16 Ağustos 2014 Cumartesi

konuşan eşyalar

bloga film senaryosu konuları ekliceğim, bu senaryo konuları zenginleştirilip filmleştirilebilir normal film gibi veya animasyon filmi olarak. zaman zaman aklıma konular geliyor, onları filmleştirmeye kalksam çok vakit alacak, ileride yapsam da o zaman başka konular aklıma gelir belki. zaman aşımına uğratmadan konuları paylaşayım, birilerinin kulağına takılırsa veya ilham arıları binbir çiçekten bal toplarken, benim blogun bu bölümüne uğrarlarsa, çok yetenekli senaryocular yönetmenler onları binbir renkle süsleyip harika şaheserlere dönüştürebilir. rüyalarımdan da ilham alırsam bu etiket altında yani 'film senaryosu konuları' başlığı altında onları da eklerim.

bugün aklıma gelen konu şu: bi çocuk erkek çocuğu, çok küçük de değil; rüyasında eşyaların konuştuğunu görür, uykusundan uyanır hemen çok korkmuştur. korkacak bişey yok tabii bunda, ama o kaldıramaz bu kadar çok eşyanın konuşup durmasına, sonra banyoya koşar elini yüzünü yıkamaya ve küçük aynası onunla konuşmaya başlar, "ne oldu sana" der ayna. "ne var korkacak, niye öyle bakıyorsun, neyin var, heyy kendine gel... nereye gitti her günkü sevimli surat?" bizim velet şaşkınlıktan uçacaktır neredeyse; yoksa hala rüyada mıdır, saate bakar, yoo hayır; sonra anne babasının odasına bakar, ordalar. tamam rüyada değilim. peki ayna niye konuştu benimle?! o anda anlar ki, ayna uykuda değil belki de. eşyalar da bizimle uyuyorlar mı ki... sonra elini havluya uzatır ve havlu der; "üff bu saatte hiç silmemiştin elini, ne oldu kötü rüya mı gördün?" bizim ufaklık anlamıştır olan biteni, anlamıştır ki rüyası gerçek olmuştur, eşyalar onunla konuşmaktadır. uykuya dala ona uykular dileyen yastığı yorganıyla birlikte. içinden "uyuyayım belki sabaha her şey düzelir, ya da bu saçmalık sürerse de bişeyler düşünürüm" der.

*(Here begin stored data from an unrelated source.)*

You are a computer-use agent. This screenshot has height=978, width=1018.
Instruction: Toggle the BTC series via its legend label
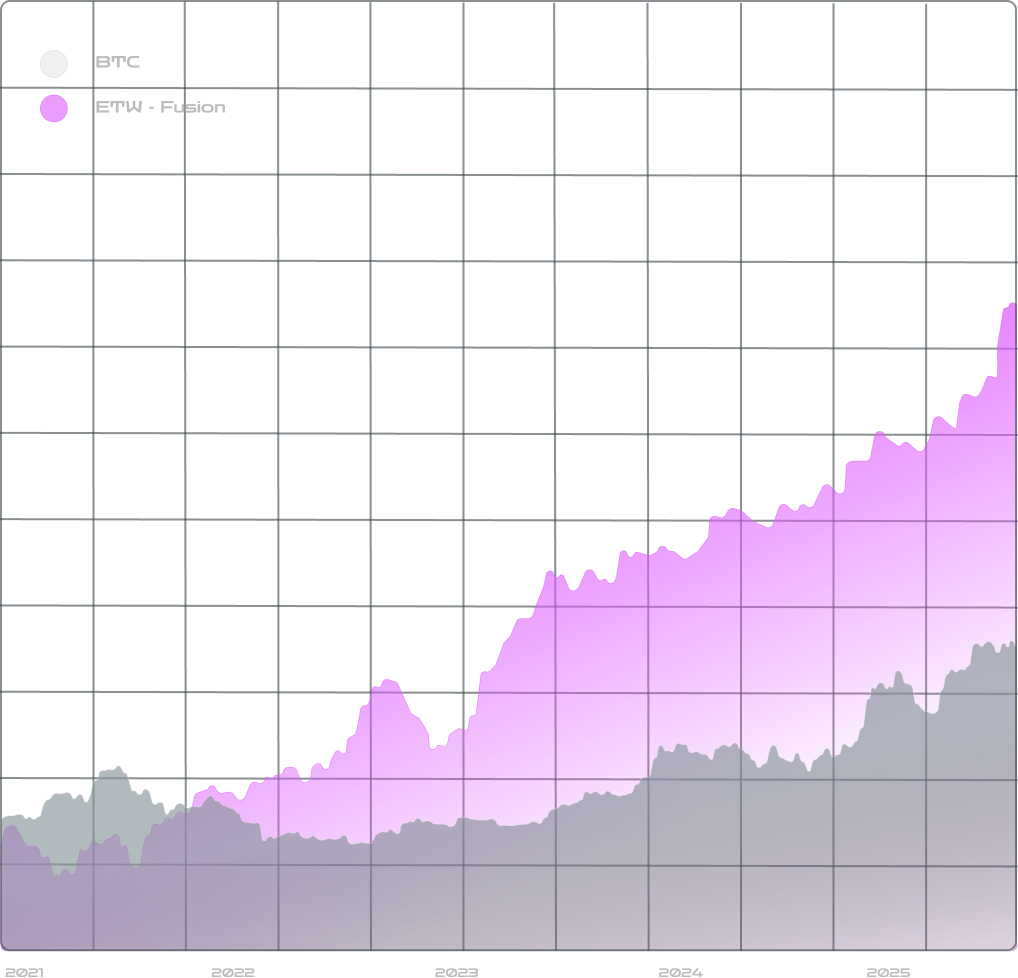tap(118, 63)
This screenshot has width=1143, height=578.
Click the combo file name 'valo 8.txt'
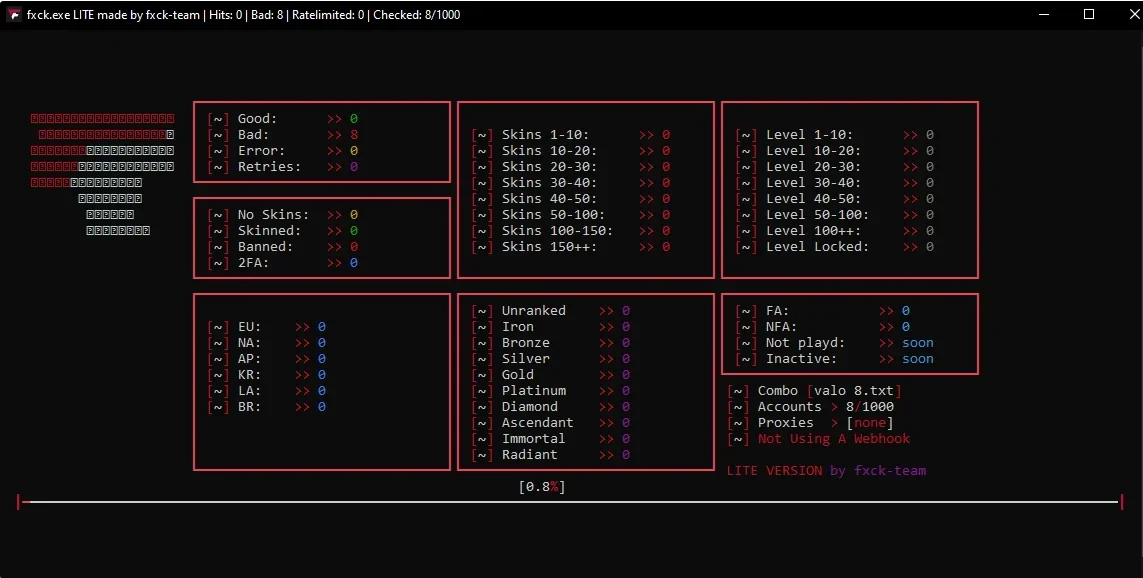click(x=854, y=391)
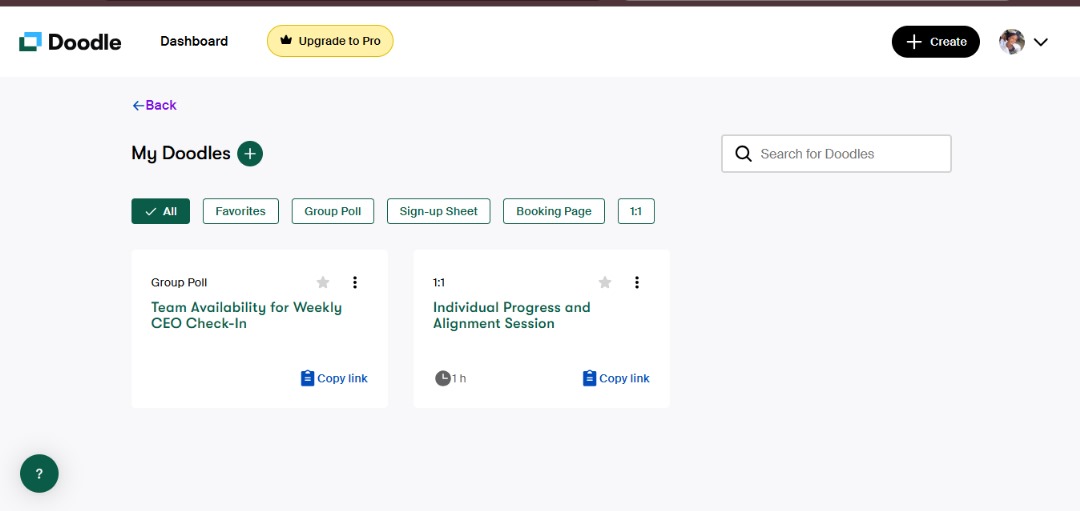Click the Doodle logo icon

(x=30, y=41)
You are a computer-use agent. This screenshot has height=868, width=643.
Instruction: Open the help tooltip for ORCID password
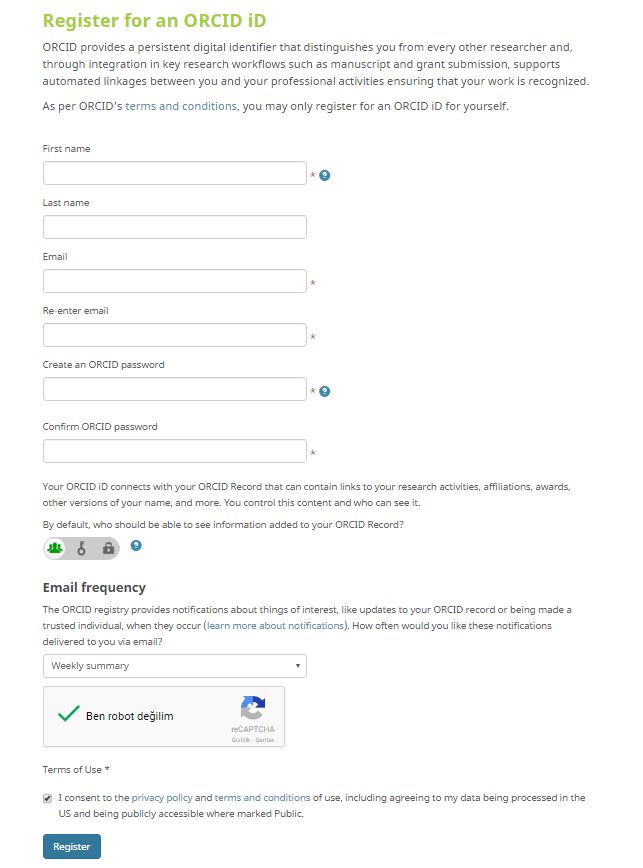[325, 391]
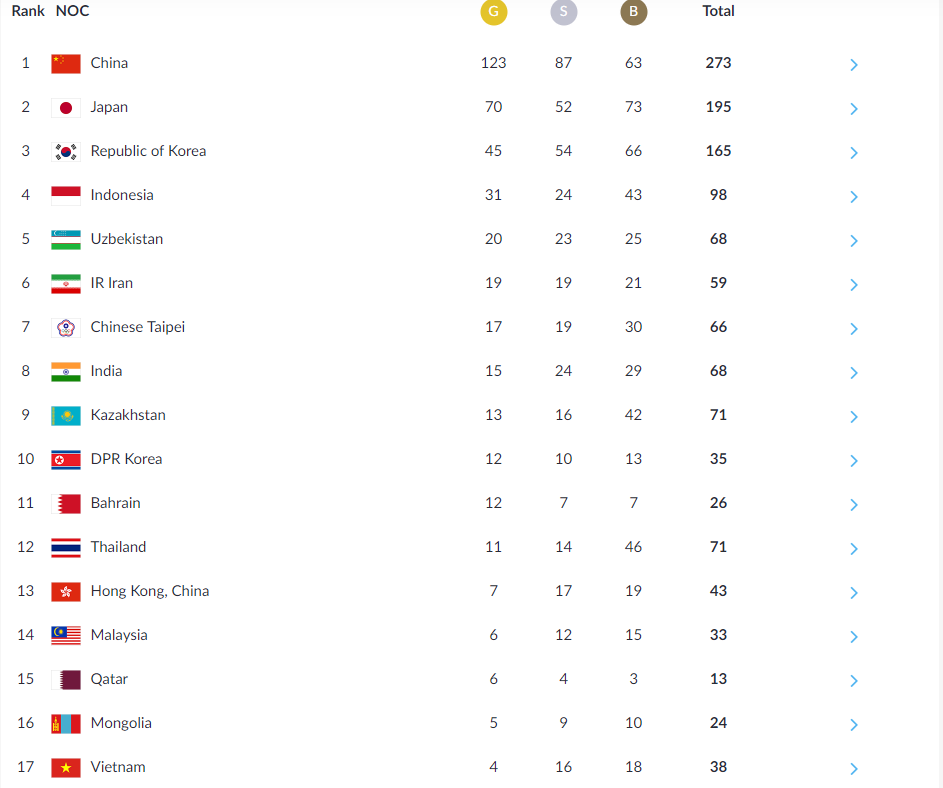The image size is (943, 788).
Task: Click the Vietnam flag icon
Action: (66, 767)
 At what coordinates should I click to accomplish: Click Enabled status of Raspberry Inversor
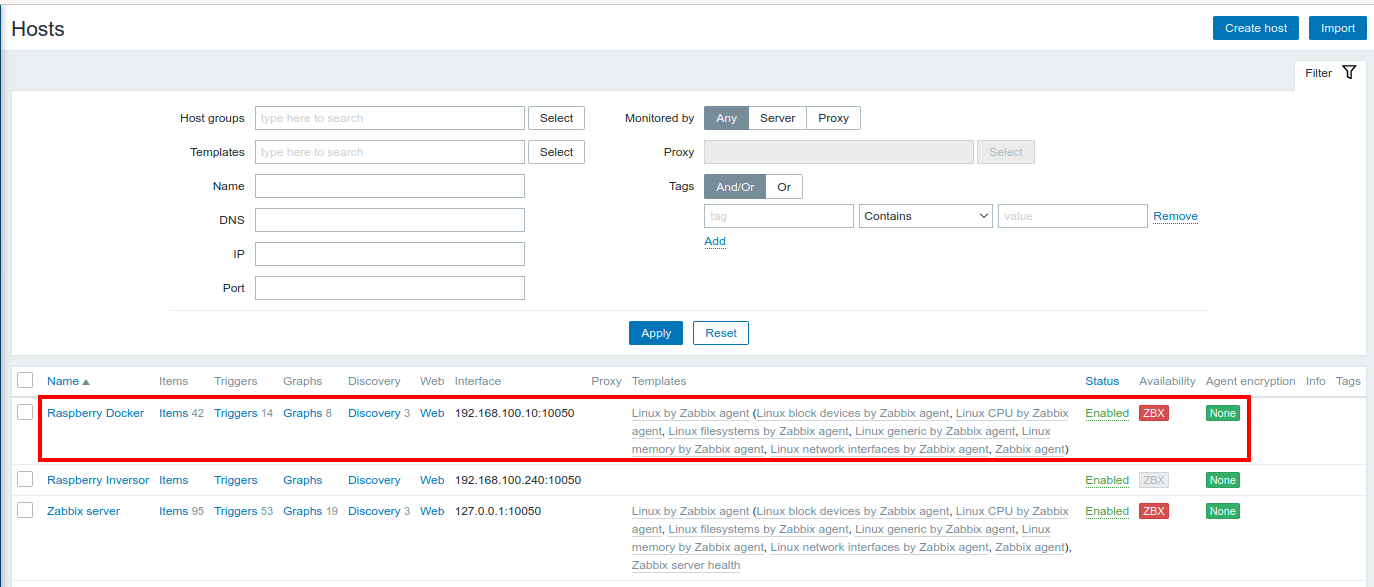[1105, 480]
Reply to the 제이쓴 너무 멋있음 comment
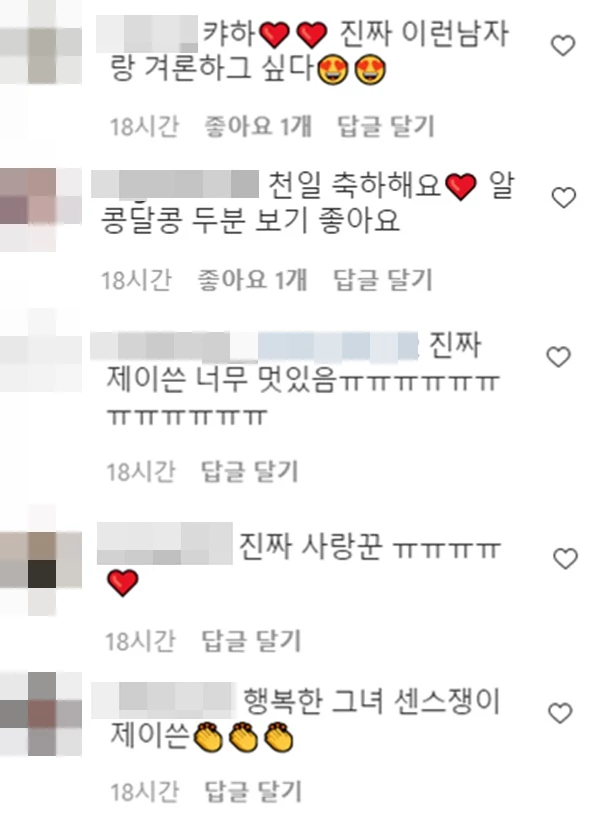Image resolution: width=600 pixels, height=824 pixels. point(250,471)

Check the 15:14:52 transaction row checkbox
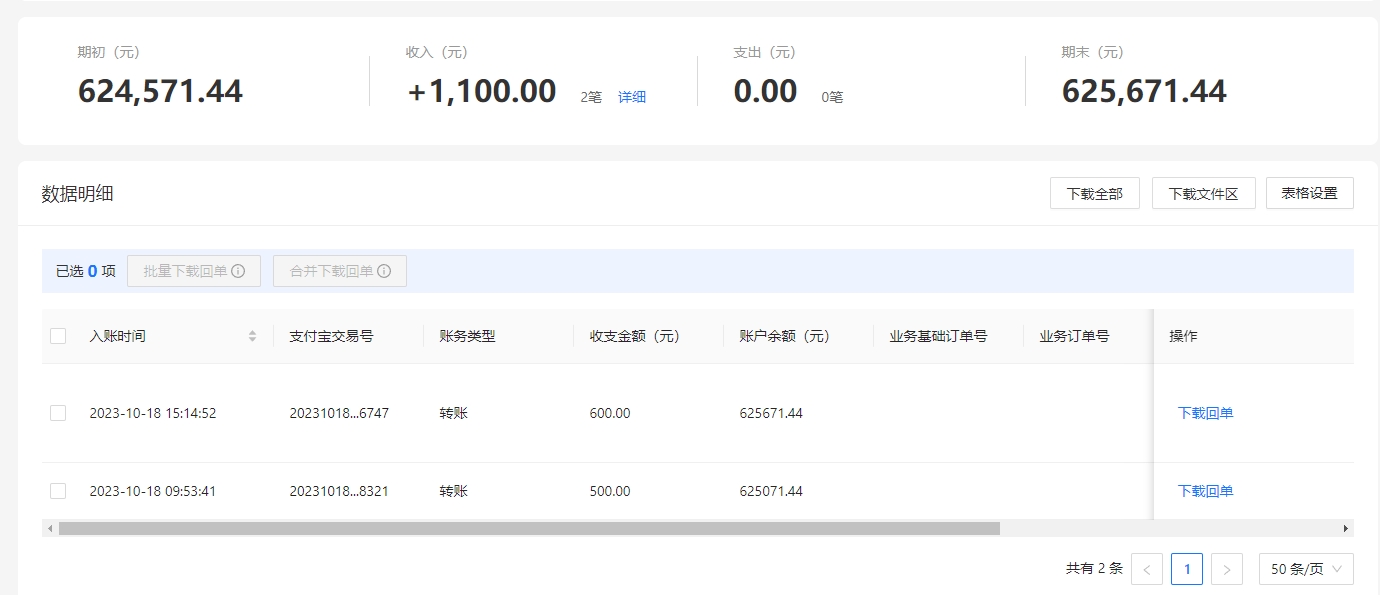[58, 413]
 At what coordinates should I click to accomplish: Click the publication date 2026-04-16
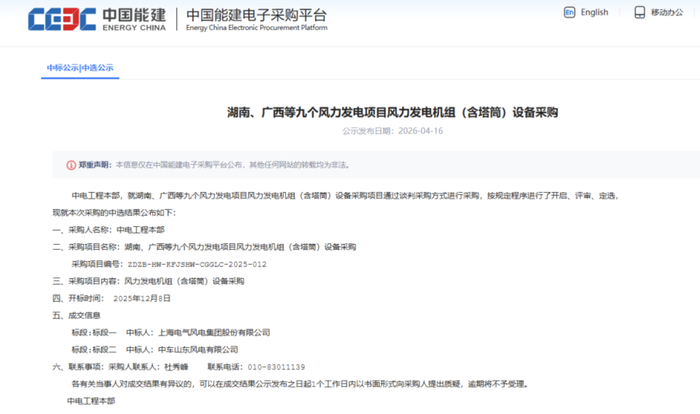point(420,131)
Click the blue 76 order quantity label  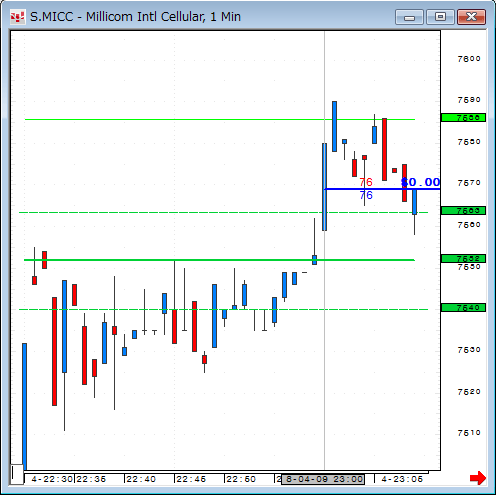tap(366, 195)
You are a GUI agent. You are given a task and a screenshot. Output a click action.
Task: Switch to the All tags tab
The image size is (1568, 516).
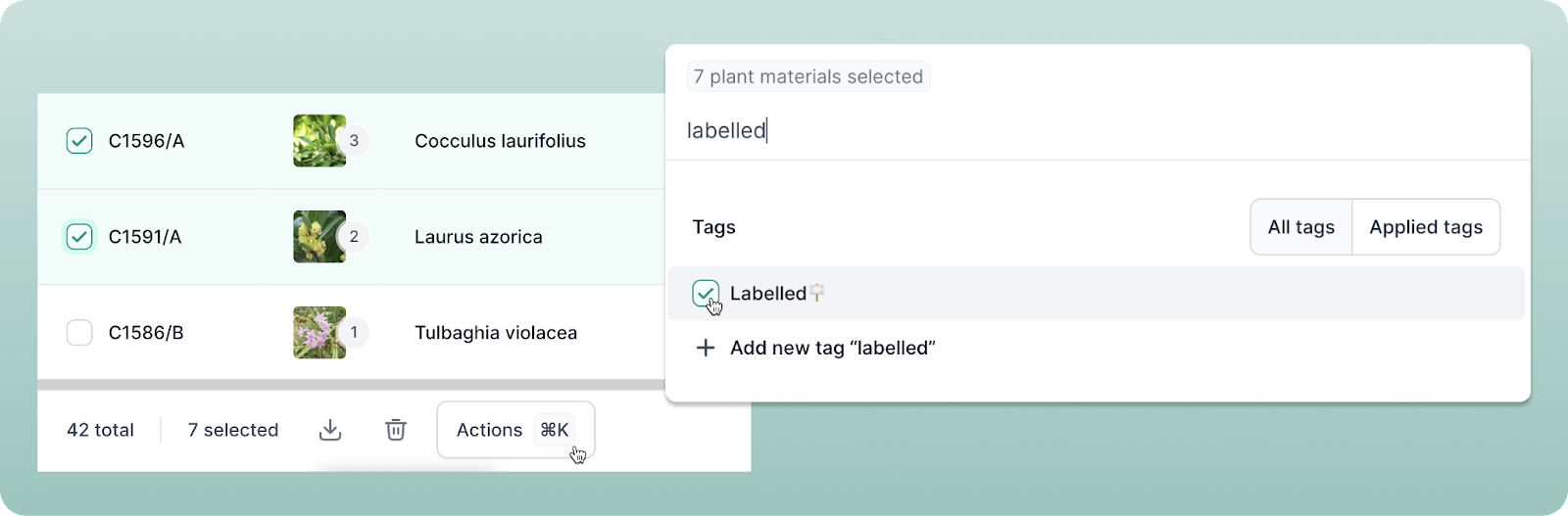click(x=1300, y=227)
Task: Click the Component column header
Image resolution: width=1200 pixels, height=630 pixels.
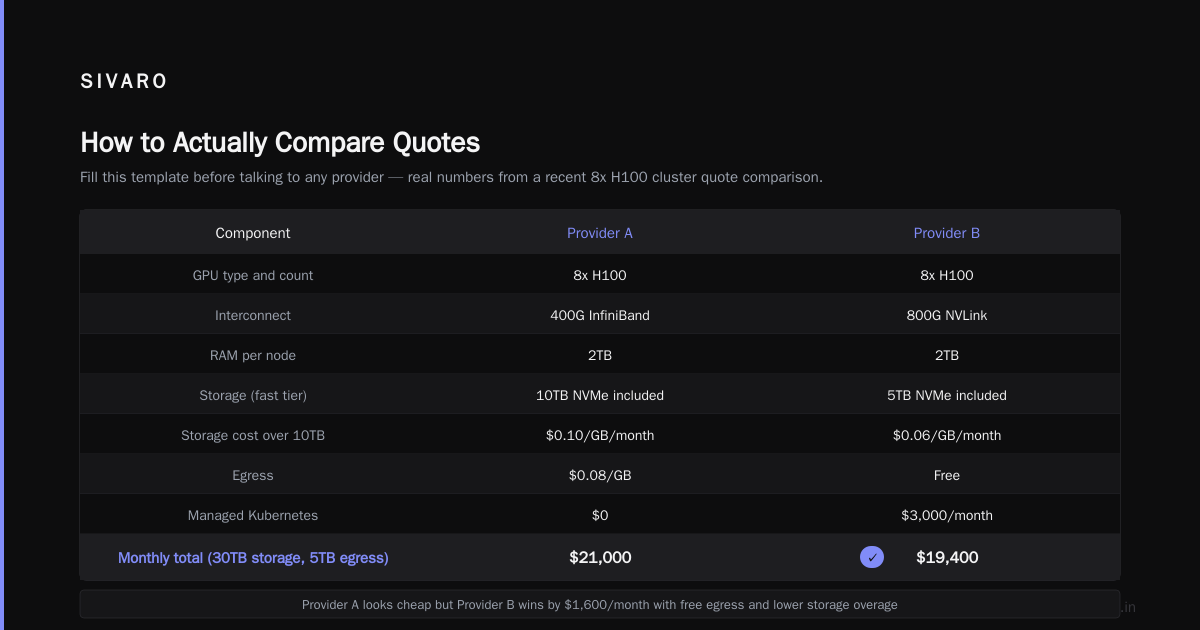Action: [x=253, y=233]
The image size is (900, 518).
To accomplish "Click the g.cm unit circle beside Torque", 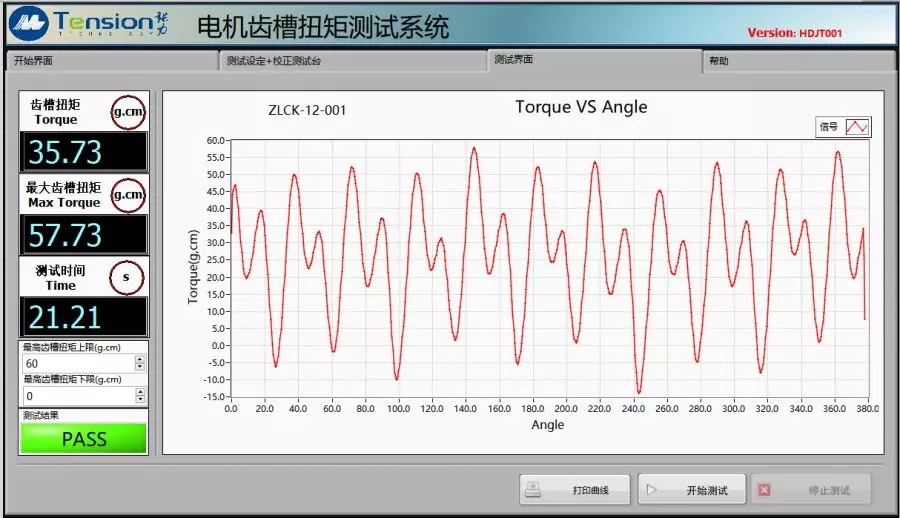I will tap(128, 112).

sabah olduğunda bizim velet uyanır uyanmaz etrafına bakar bakalım ses veren olacak mı diye; o da ne ; tüm oda konuşmaktadır. saat, oyuncaklar, pencereler, kapı, dolaplar, çekmeceler, masa, posterler, laptop, telefonu... hepsi sabah sohbetindedir (tamam bu kısımlar toys'lu filme benzedi). -lütfen susun der bizim ufaklık. biraz daha yüksek sesle tekrar eder... evet tüm odadki eşyalar duymuştur onu ve 'susun lütfen' e susarak cevap verirler... o anda bizim velet, bu seslerle nasıl baş edebileceğini keşfetmiştir bir sabah cinliği sayesinde. eşyalar isteklere olumlu cevap verebiliyorlarmış demek ki. bu işe çok sevinir... ama onu gün boyunca ne maceralar beklemektedir.... şimdilik bundan kimseye bahsetmeme kararı alır sabah zekası ona yardım eder bu taktikle. çünkü ona kimsenin inanmayacağını bilecek kadar gerçek katı dünyayı tanımaktadır ve zamanını sevdiği şeylerle uğraşmak yerine aptal doktor bekleme odalarında hastanelerde okul rehberlik öğretmeninin odasına geçirmeyi tercih etmez elbette. 'bunların hakkından gelebilirim' der.

annesi kahvaltıya çağırmaktadır; giyinip hemen iner kahvaltıya. her zamanki yiyecekler ama tabii tabaklar, masa, tüm mutfak eşyaları yine sohbette... yine küçük bir rica ile susturur onları... zaten konuşan yiyecekleri yemek de ne korkunç bişi olur; canlı hayvan yemek gibi olur yapamaz bunu. tamam çok iyiliksever görünmeyebilir bizim ufaklık ama konuşan yiyecekleri onlar konuşurken midesine indiremeyecek kadar da yüreğinde insanlık vardır elbette, küçük erkek çocuğu insanlığı şiddetinde.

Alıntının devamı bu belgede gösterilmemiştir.